In the beginning, the phone lights up.


There are messages.

Texts.

Notifications.

People reaching out.


The loss is visible. It feels acknowledged.


And then, slowly, the messages become less frequent.


The group chats pick back up about everyday life. Social media keeps scrolling. And one day you realize you’re still living in the “after,” even though everyone else seems to have stepped back into normal life.


For me, that “after” has a face.


My grandmother. My Bachi.


We were close, very close.


I grew up with her. I cooked side by side with her. As a kid, I’d run around in her little convenience store like it was my own world. She would call me out of the blue just to say she baked me zucchini bread on a random Wednesday. Not because it was a holiday. Not because anything was happening. Just because she thought of me.


She called just to say hi.


We met at her house for holidays, and we met at her house on the in-between days too, the random days that end up meaning the most. Sleepovers. Zorro. Days of Our Lives. Sitting together in a way that didn’t need an agenda.


She was one of a kind.


The kind of person people just... loved. Her kindness. Her stories. Her positivity. Being around her felt like being around something steady and good.


Sometimes I still hear her voice in my head, telling me to stop being so negative, to stop letting people get to me, to live.


And the last few weeks before she died were hard.


I didn’t see her as much as I wanted to. I regret that. And I regret not going to the hospital the night she died.


Not because I didn’t love her.


Because I loved her so much I couldn’t bear to see her like that.


I know some people might read that and think, How could you be so close and not go?


But grief and fear don’t always make people brave. Sometimes they make people freeze. Sometimes love is so big it becomes painful to look directly at what’s happening.


I live with that “I should have...” too.


Driving by her house is surreal now. That house holds so many memories. When I drive by, I still picture her in the kitchen, whipping something up like she always did. Like she’s still there, doing what she always did: feeding people, loving people, making ordinary days feel special.


When she died, people reached out. Baskets were sent. Messages poured in.


And I’m grateful for that. Truly.


But then time passes.


And it gets quiet.


And that’s where this strange second wave can hit, not because people don’t care, but because daily life resumes. In a world where connection is often measured in texts and notifications, silence can feel loud.


You may notice the messages coming less often.


You may find yourself staring at your screen, wanting to reach out... and not knowing what to say. Not because you don’t have words, but because you don’t know where to start. Because so much has changed. Because you don’t want to feel like the “sad one.” Because it’s exhausting trying to explain what loss does to a person.

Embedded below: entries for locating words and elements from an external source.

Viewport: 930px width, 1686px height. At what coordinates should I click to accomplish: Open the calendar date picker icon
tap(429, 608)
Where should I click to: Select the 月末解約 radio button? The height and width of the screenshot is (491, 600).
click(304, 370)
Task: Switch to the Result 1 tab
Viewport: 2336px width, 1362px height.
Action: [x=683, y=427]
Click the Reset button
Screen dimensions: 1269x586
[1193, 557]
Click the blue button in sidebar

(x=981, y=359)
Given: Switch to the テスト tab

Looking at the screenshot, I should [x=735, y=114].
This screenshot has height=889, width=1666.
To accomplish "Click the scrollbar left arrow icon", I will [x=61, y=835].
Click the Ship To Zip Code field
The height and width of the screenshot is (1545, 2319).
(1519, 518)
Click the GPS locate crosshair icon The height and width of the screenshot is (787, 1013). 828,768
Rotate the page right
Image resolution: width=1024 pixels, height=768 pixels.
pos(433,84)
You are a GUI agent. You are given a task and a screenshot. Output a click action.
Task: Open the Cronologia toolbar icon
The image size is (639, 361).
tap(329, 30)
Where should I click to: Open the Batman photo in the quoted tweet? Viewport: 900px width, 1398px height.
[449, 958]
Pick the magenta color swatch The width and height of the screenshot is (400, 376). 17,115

There can be a particular kind of ache in that.


Especially when the quiet after loss doesn’t feel new... just familiar.


Sometimes grief doesn’t only reveal the absence of the person who died. It can also reveal how alone life may have already felt... or how quickly the world can return to normal while you’re still carrying something heavy.


If this is something you feel right now, where the world seems to have moved on while you are still carrying the weight, you are not alone in that feeling.


Others resuming their routines does not mean your love has lessened. It does not mean your grief is excessive. It does not mean you are behind.


Grief shifts. But it doesn’t move at the same speed as a newsfeed.


If you’re reading this and it resonates, here’s a question you can answer out loud, in the comments, or just quietly to yourself:


What’s something you wish people understood about the “after” the part that comes once the messages slow down?